# TASK DIRECTIONS
Count the lines in the listing that contain the string "accomplish", treating uppercase and lowercase as different, and give only that number.
[Start TASK INPUTS]
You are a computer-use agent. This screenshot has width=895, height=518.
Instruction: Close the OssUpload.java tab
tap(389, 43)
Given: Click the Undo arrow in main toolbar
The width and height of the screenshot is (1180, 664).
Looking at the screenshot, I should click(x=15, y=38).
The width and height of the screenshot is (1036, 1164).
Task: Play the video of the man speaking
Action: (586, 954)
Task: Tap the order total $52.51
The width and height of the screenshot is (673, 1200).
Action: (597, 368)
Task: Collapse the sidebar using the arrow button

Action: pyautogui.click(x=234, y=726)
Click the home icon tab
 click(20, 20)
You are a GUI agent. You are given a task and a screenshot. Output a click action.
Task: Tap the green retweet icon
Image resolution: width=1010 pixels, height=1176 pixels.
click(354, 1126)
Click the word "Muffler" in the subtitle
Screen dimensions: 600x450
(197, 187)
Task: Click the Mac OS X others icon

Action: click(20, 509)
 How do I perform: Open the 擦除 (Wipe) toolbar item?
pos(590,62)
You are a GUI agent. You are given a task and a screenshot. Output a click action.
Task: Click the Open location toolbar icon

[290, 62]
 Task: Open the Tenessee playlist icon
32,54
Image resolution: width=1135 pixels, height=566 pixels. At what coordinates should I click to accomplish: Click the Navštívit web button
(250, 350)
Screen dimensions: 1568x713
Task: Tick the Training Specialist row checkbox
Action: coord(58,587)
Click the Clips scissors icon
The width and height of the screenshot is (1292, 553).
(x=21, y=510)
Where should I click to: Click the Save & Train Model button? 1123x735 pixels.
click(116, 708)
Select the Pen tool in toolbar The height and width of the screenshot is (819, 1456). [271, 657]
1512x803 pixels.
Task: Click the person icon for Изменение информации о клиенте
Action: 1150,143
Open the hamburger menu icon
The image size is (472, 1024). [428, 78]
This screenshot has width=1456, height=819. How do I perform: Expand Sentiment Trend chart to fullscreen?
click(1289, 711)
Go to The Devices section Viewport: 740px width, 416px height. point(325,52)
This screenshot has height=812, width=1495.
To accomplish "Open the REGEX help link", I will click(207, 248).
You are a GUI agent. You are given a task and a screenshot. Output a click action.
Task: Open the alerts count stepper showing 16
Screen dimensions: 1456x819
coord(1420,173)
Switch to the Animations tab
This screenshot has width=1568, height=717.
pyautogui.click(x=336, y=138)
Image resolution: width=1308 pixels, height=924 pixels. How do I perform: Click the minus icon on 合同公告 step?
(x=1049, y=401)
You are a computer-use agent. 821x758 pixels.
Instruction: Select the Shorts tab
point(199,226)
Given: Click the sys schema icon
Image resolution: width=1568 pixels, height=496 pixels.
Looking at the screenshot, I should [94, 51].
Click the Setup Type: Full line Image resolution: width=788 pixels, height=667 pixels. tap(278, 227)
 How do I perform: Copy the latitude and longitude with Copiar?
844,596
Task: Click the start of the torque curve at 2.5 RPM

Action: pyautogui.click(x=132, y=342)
[End TASK INPUTS]
# RESPONSE TO THIS TASK
2